═════ Given information
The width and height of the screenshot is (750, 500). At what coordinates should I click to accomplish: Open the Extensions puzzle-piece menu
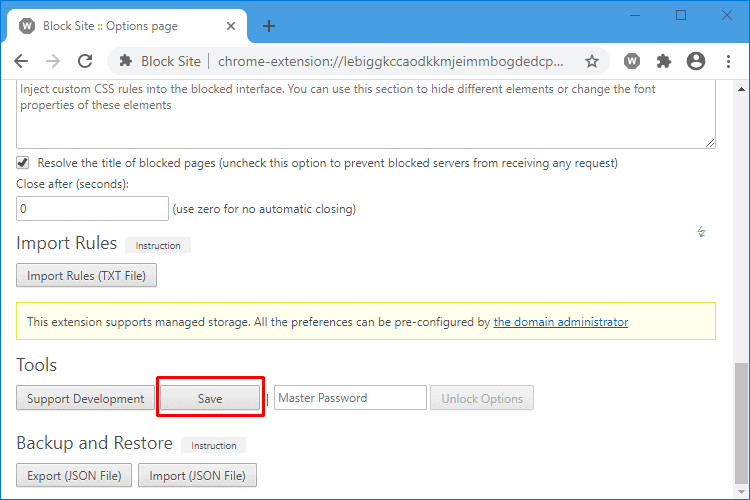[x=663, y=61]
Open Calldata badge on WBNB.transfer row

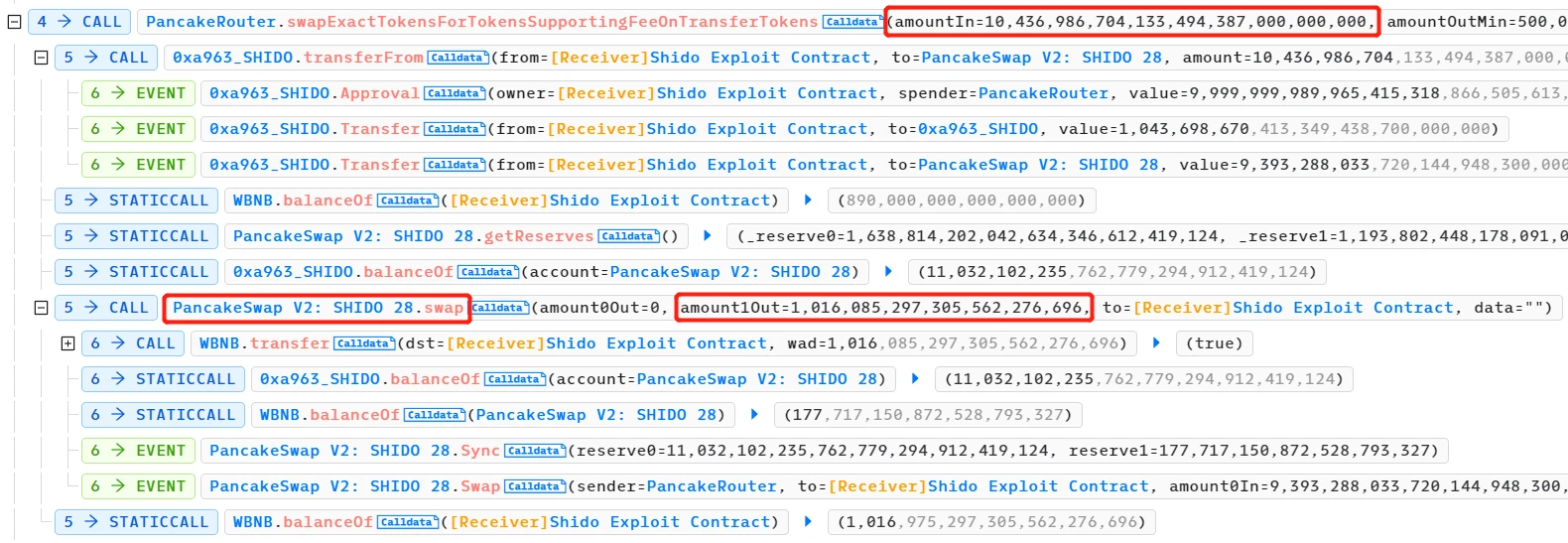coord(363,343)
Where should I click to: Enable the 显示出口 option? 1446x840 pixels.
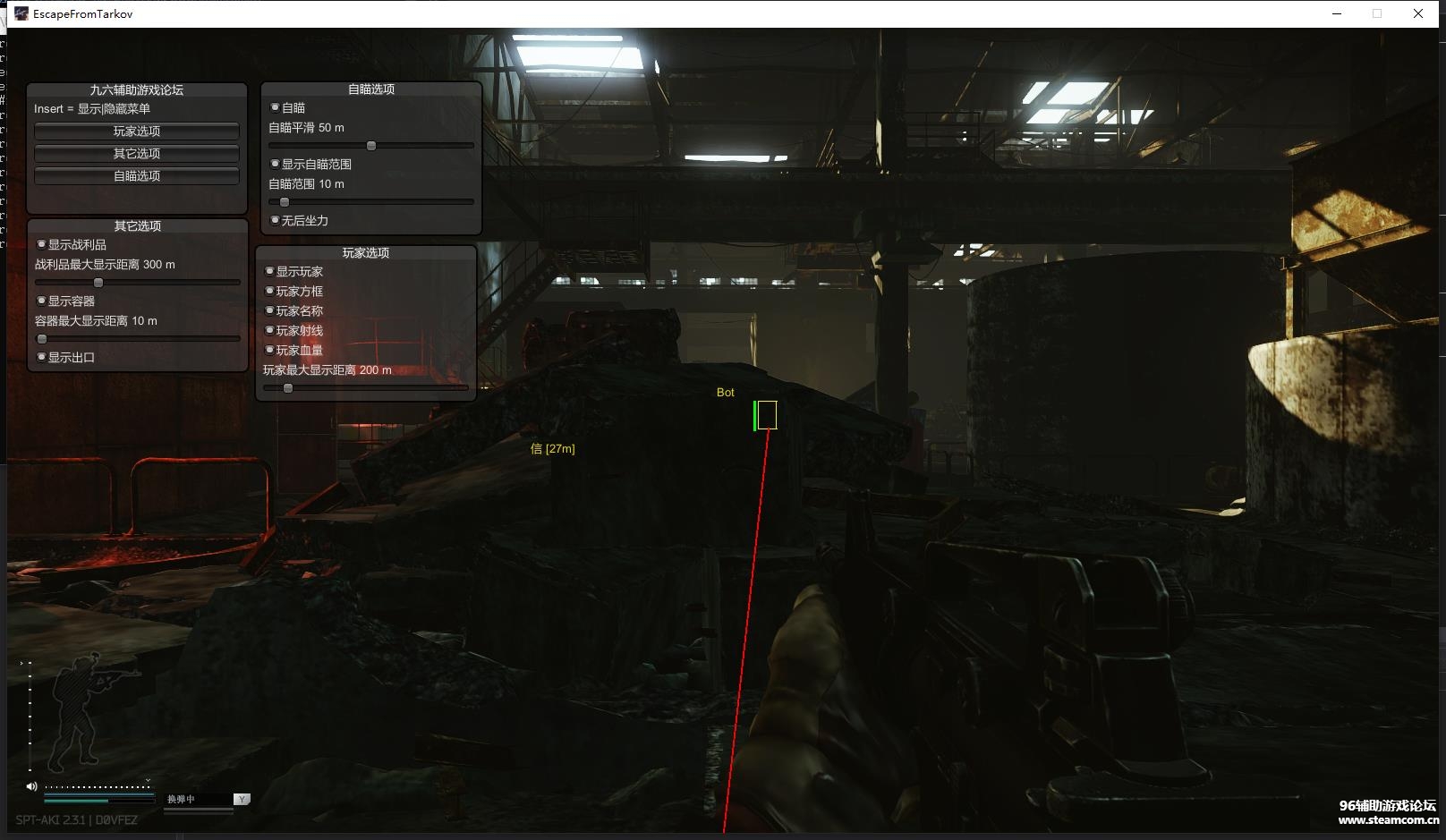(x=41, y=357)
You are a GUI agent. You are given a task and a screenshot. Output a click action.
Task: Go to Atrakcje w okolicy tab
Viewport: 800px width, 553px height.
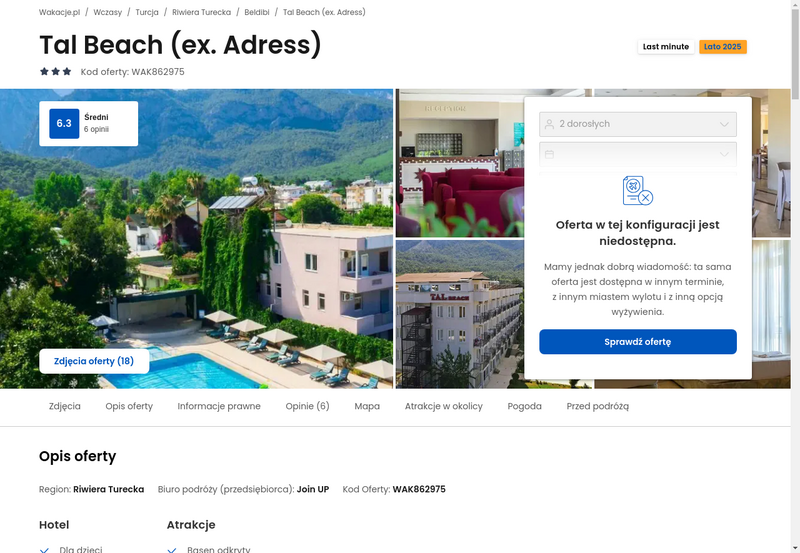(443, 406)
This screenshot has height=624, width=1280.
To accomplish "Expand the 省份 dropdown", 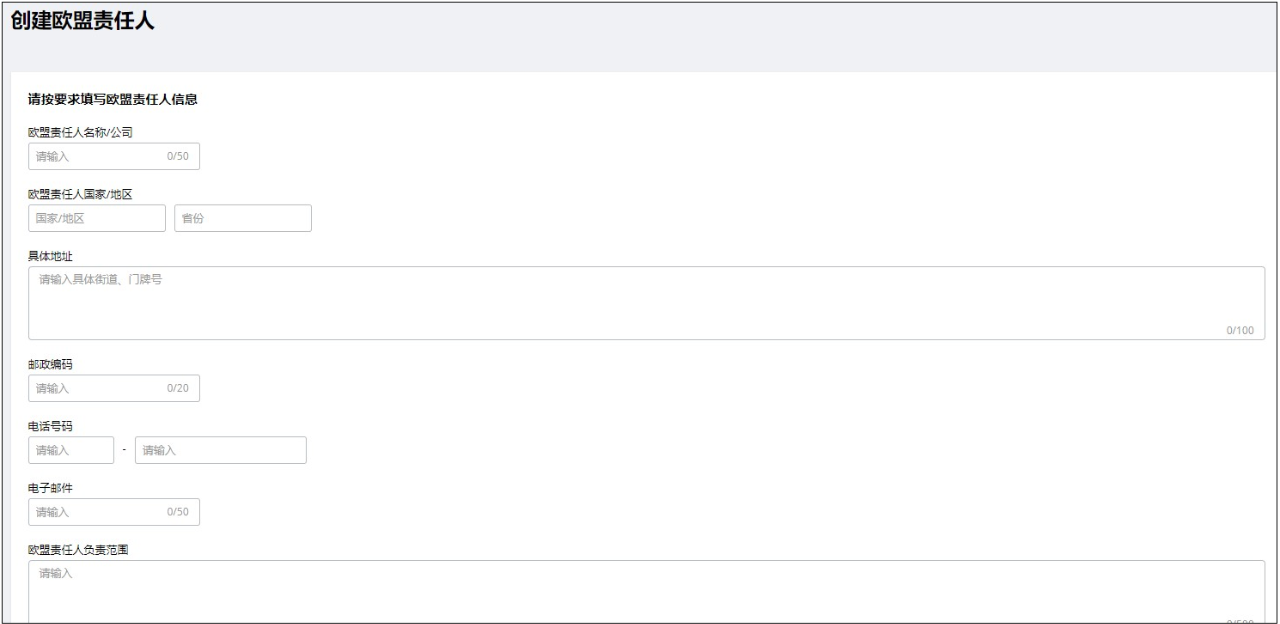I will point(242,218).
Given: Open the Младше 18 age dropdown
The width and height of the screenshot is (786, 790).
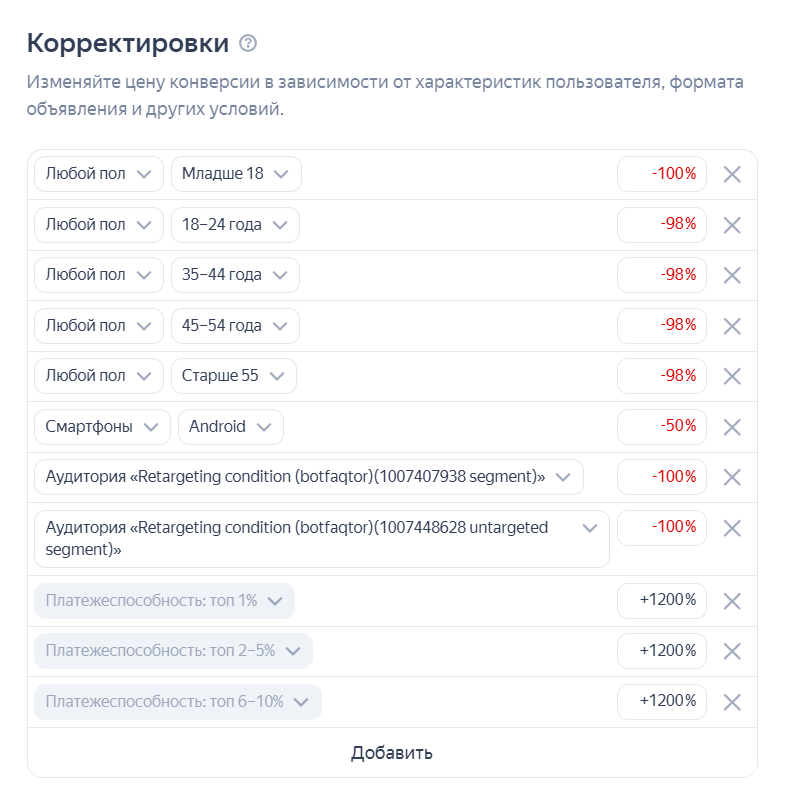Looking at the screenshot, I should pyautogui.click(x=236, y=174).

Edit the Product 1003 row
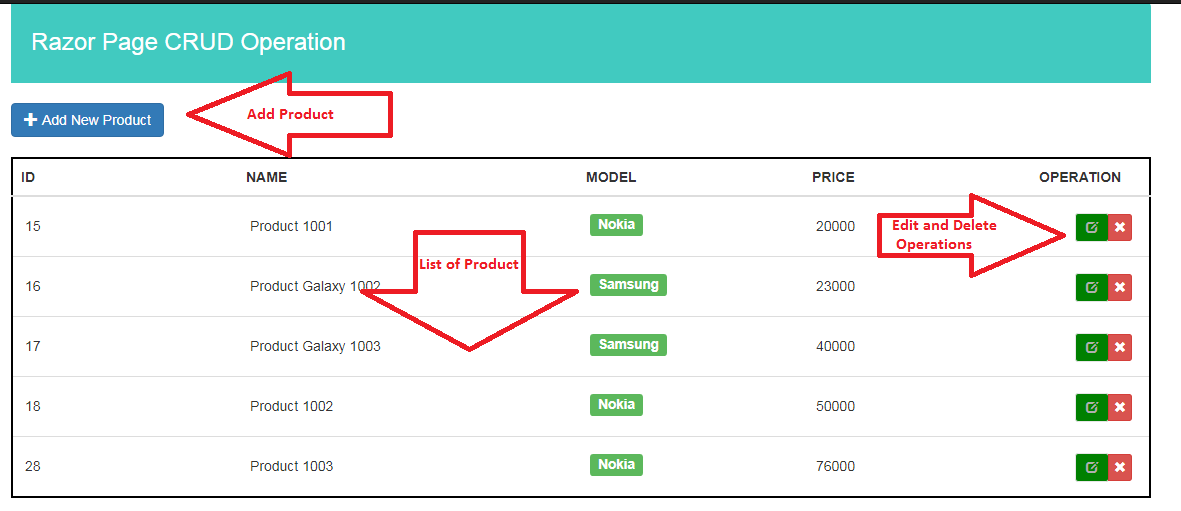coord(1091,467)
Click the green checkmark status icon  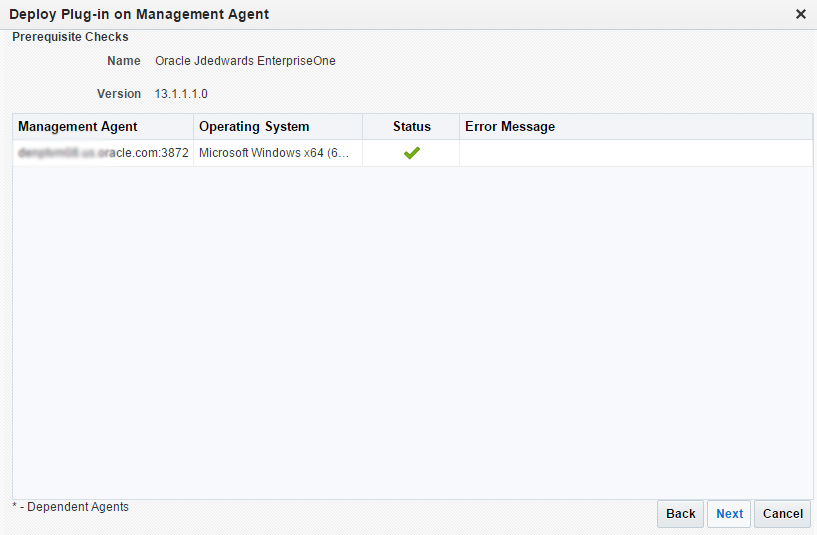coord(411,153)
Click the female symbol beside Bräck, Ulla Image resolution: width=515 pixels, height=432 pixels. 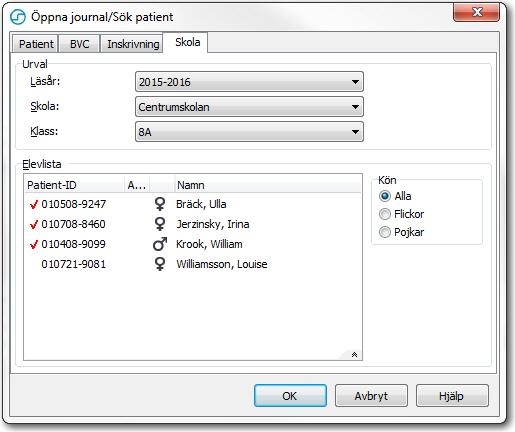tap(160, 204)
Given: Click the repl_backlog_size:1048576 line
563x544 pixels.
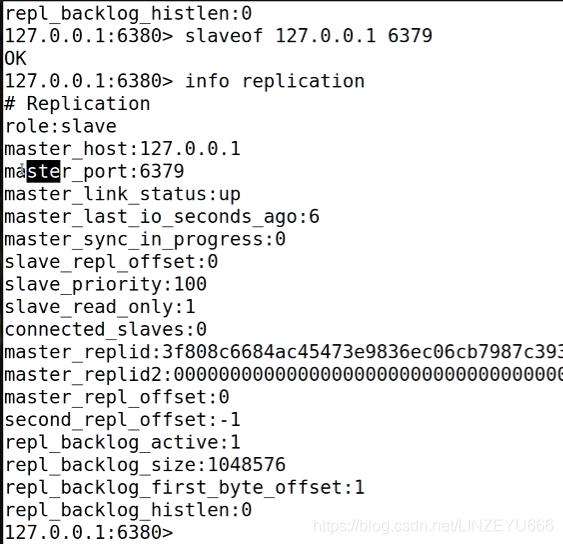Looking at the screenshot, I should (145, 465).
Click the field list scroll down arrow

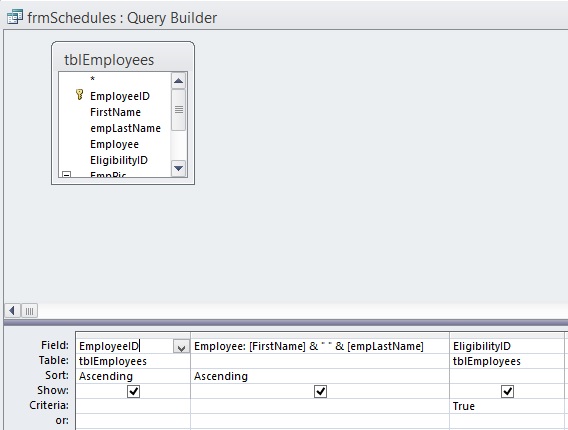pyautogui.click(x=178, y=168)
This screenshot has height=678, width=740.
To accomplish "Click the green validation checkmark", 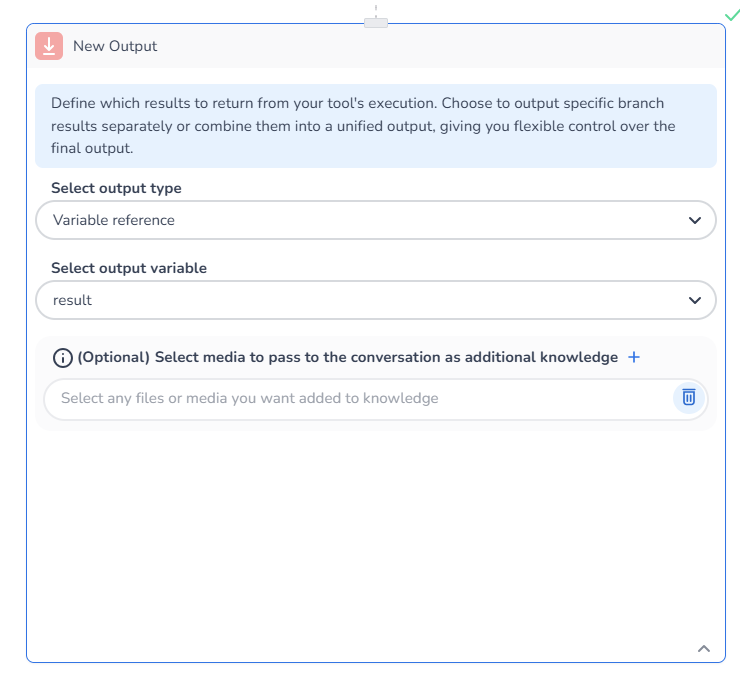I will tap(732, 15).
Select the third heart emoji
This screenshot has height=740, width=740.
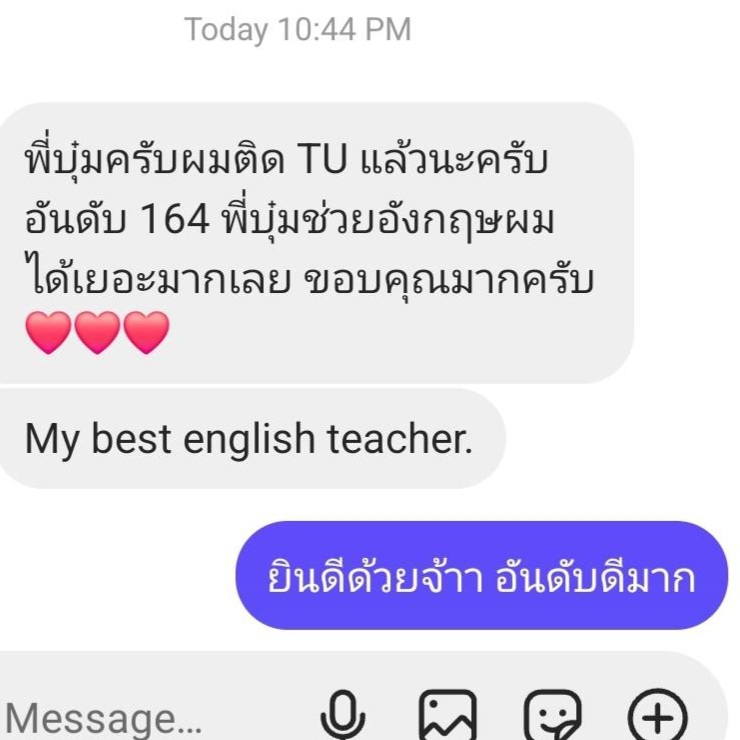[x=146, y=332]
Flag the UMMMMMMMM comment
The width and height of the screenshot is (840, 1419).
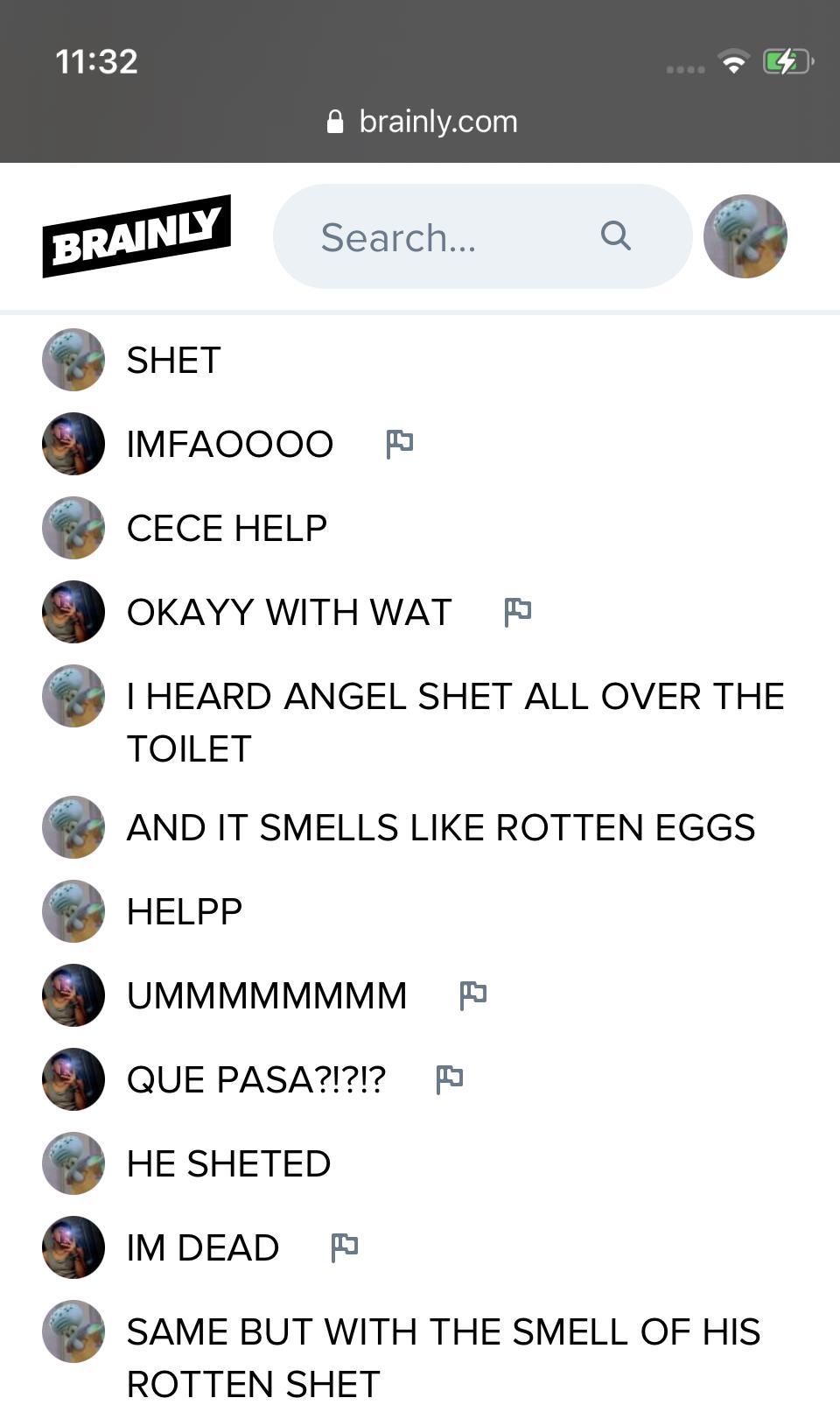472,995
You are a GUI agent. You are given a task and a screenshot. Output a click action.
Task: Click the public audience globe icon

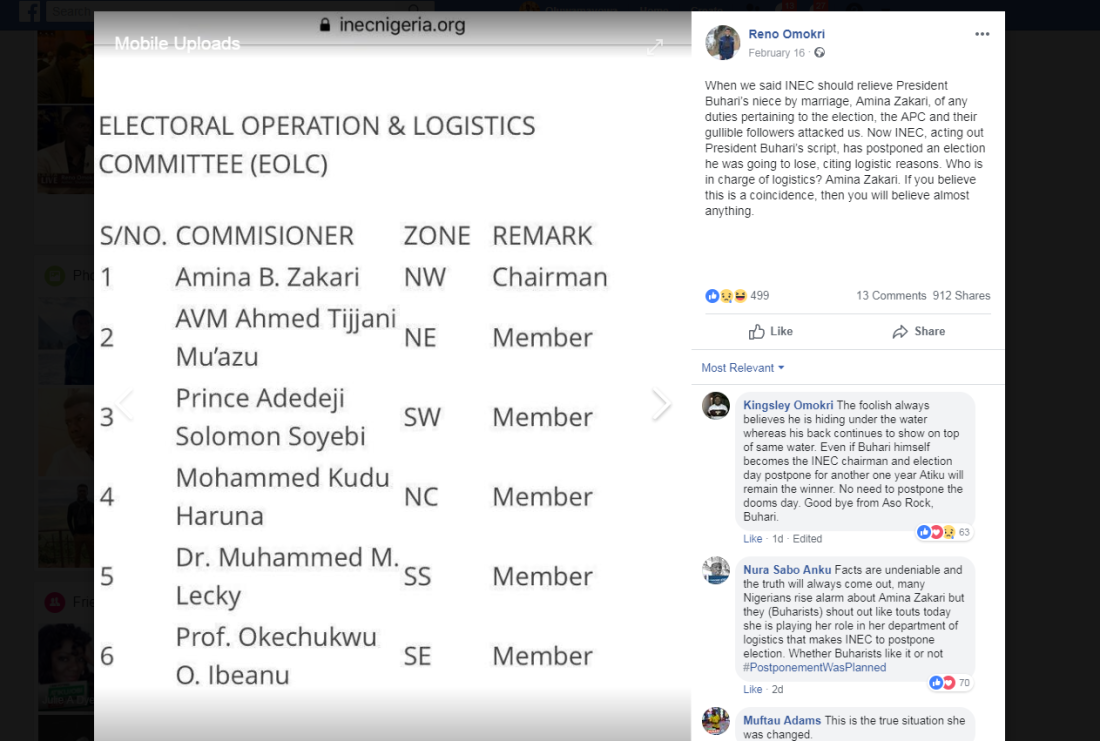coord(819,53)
══════════
Task details = Word for word, give again the lines from the line with "The width and height of the screenshot is (840, 1419)." through the end of the records above, with both ends included and the pictures left out.

Finished exercise =
The width and height of the screenshot is (840, 1419).
472,995
You are a GUI agent. You are given a task and a screenshot. Output a click action.
Task: Click the public audience globe icon

coord(819,53)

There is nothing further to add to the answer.